Doug Stegmeyer appartient à cette famille de bassistes dont le grand public connaît les lignes… sans forcément connaître le nom. Né le 23 décembre 1951 à Flushing (Queens, New York), il devient l’un des piliers du son de Billy Joel dans les années 1970–1980 : une basse au service de la chanson, précise, chantante, profondément “américaine” dans le rebond.
Son jeu a une qualité rare : il est mélodique sans être bavard. Il sait quand doubler une progression, quand créer une contre-ligne, quand “pousser” une transition. Dans un univers pop/rock où tout doit sembler évident, Stegmeyer travaille l’évidence comme un artisan : attaques propres, placement solide, sens de la note qui “tombe” exactement là où l’oreille la veut. Sa contribution se ressent particulièrement sur la période où le groupe de Billy Joel sonne comme une vraie formation, soudée, organique, capable de puissance comme de finesse.

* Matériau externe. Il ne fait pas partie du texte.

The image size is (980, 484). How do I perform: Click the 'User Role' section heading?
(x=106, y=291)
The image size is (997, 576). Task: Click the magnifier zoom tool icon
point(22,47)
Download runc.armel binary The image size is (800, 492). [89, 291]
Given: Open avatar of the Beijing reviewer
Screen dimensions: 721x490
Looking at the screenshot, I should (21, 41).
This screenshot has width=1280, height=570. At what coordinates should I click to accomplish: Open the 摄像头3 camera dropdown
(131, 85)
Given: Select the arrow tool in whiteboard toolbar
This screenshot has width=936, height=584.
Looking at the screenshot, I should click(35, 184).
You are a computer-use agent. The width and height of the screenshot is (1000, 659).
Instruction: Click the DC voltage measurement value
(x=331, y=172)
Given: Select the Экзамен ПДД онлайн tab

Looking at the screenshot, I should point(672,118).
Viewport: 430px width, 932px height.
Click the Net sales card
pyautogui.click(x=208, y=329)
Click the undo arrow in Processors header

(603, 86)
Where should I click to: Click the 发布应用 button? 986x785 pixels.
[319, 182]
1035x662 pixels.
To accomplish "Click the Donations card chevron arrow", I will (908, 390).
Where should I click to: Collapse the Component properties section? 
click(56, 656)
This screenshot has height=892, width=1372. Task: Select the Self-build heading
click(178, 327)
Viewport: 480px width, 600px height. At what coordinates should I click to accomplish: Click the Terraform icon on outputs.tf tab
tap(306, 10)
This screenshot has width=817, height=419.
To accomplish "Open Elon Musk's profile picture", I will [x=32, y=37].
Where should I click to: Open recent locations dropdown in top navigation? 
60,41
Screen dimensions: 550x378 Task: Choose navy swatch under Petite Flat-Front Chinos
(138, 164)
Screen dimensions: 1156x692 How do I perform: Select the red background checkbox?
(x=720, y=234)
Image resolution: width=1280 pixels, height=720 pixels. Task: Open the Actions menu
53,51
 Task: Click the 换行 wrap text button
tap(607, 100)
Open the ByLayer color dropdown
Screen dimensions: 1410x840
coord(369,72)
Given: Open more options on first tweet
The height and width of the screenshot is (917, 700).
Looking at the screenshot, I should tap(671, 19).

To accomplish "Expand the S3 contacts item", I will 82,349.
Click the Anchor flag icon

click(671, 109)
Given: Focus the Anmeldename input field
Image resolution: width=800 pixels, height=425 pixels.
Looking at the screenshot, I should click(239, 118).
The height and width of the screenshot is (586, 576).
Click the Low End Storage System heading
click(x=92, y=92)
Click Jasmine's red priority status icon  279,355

Stegmeyer n’est pas qu’un homme de tournée : c’est aussi un musicien de studio apprécié, associé à d’autres artistes (notamment Hall & Oates, Debbie Gibson), preuve de son adaptabilité. On peut écouter ses lignes comme un manuel vivant de “supporting bass” : comment tenir la charpente harmonique, dynamiser la batterie, et laisser respirer la voix—sans jamais perdre le groove.
Il disparaît en 1995, laissant une empreinte durable chez les bassistes qui aiment la pop bien écrite, la basse utile, élégante, et terriblement efficace.